ROWS –
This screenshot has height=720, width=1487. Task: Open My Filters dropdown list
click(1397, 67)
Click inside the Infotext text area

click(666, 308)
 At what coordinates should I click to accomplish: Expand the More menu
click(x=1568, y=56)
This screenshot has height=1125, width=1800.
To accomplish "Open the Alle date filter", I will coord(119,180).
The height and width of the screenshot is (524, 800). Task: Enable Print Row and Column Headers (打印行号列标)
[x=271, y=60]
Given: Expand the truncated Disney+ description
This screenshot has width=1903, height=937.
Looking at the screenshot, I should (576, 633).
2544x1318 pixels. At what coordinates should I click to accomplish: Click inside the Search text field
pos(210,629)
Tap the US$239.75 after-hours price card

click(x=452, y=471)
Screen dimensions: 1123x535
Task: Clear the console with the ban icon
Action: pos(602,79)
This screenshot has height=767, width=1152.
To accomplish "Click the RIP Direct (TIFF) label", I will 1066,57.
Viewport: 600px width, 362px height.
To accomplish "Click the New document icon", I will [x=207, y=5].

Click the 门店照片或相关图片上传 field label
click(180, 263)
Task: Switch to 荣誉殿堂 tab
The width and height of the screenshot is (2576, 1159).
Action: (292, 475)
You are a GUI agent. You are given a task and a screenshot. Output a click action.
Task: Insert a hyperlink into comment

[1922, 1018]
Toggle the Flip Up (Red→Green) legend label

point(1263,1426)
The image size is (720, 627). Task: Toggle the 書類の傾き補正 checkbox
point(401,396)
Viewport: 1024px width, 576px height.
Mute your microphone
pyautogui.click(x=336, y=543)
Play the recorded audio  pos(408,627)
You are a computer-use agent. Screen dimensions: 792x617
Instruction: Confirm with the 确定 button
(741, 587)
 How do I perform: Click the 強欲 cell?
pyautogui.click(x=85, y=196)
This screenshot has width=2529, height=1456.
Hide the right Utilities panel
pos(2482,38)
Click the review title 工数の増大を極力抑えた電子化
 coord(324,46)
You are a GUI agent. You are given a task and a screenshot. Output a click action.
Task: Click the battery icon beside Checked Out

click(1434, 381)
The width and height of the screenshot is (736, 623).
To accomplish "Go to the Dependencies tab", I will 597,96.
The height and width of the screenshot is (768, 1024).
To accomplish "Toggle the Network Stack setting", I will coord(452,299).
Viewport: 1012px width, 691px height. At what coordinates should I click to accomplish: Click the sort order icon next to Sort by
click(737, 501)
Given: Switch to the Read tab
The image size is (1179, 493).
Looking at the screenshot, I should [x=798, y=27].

WHAT YOU ARE ASKED TO DO –
Reproduce all of the data above word for word, without changing anything.

RESPONSE BELOW –
This screenshot has height=720, width=1487. Task: Open My Filters dropdown list
click(1397, 67)
Click inside the Infotext text area

click(666, 308)
 At what coordinates should I click to accomplish: Expand the More menu
click(x=1568, y=56)
This screenshot has height=1125, width=1800.
To accomplish "Open the Alle date filter", I will coord(119,180).
The height and width of the screenshot is (524, 800). Task: Enable Print Row and Column Headers (打印行号列标)
[x=271, y=60]
Given: Expand the truncated Disney+ description
This screenshot has width=1903, height=937.
Looking at the screenshot, I should (576, 633).
2544x1318 pixels. At what coordinates should I click to accomplish: Click inside the Search text field
pos(210,629)
Tap the US$239.75 after-hours price card

click(x=452, y=471)
Screen dimensions: 1123x535
Task: Clear the console with the ban icon
Action: pos(602,79)
This screenshot has height=767, width=1152.
To accomplish "Click the RIP Direct (TIFF) label", I will 1066,57.
Viewport: 600px width, 362px height.
To accomplish "Click the New document icon", I will [x=207, y=5].

Click the 门店照片或相关图片上传 field label
click(180, 263)
Task: Switch to 荣誉殿堂 tab
The width and height of the screenshot is (2576, 1159).
Action: (292, 475)
You are a GUI agent. You are given a task and a screenshot. Output a click action.
Task: Insert a hyperlink into comment

[1922, 1018]
Toggle the Flip Up (Red→Green) legend label

point(1263,1426)
The image size is (720, 627). Task: Toggle the 書類の傾き補正 checkbox
point(401,396)
Viewport: 1024px width, 576px height.
Mute your microphone
pyautogui.click(x=336, y=543)
Play the recorded audio  pos(408,627)
You are a computer-use agent. Screen dimensions: 792x617
Instruction: Confirm with the 确定 button
(741, 587)
 How do I perform: Click the 強欲 cell?
pyautogui.click(x=85, y=196)
This screenshot has width=2529, height=1456.
Hide the right Utilities panel
pos(2482,38)
Click the review title 工数の増大を極力抑えた電子化
 coord(324,46)
You are a GUI agent. You are given a task and a screenshot. Output a click action.
Task: Click the battery icon beside Checked Out

click(1434, 381)
The width and height of the screenshot is (736, 623).
To accomplish "Go to the Dependencies tab", I will 597,96.
The height and width of the screenshot is (768, 1024).
To accomplish "Toggle the Network Stack setting", I will coord(452,299).
Viewport: 1012px width, 691px height. At what coordinates should I click to accomplish: Click the sort order icon next to Sort by
click(737, 501)
Given: Switch to the Read tab
The image size is (1179, 493).
Looking at the screenshot, I should [x=798, y=27].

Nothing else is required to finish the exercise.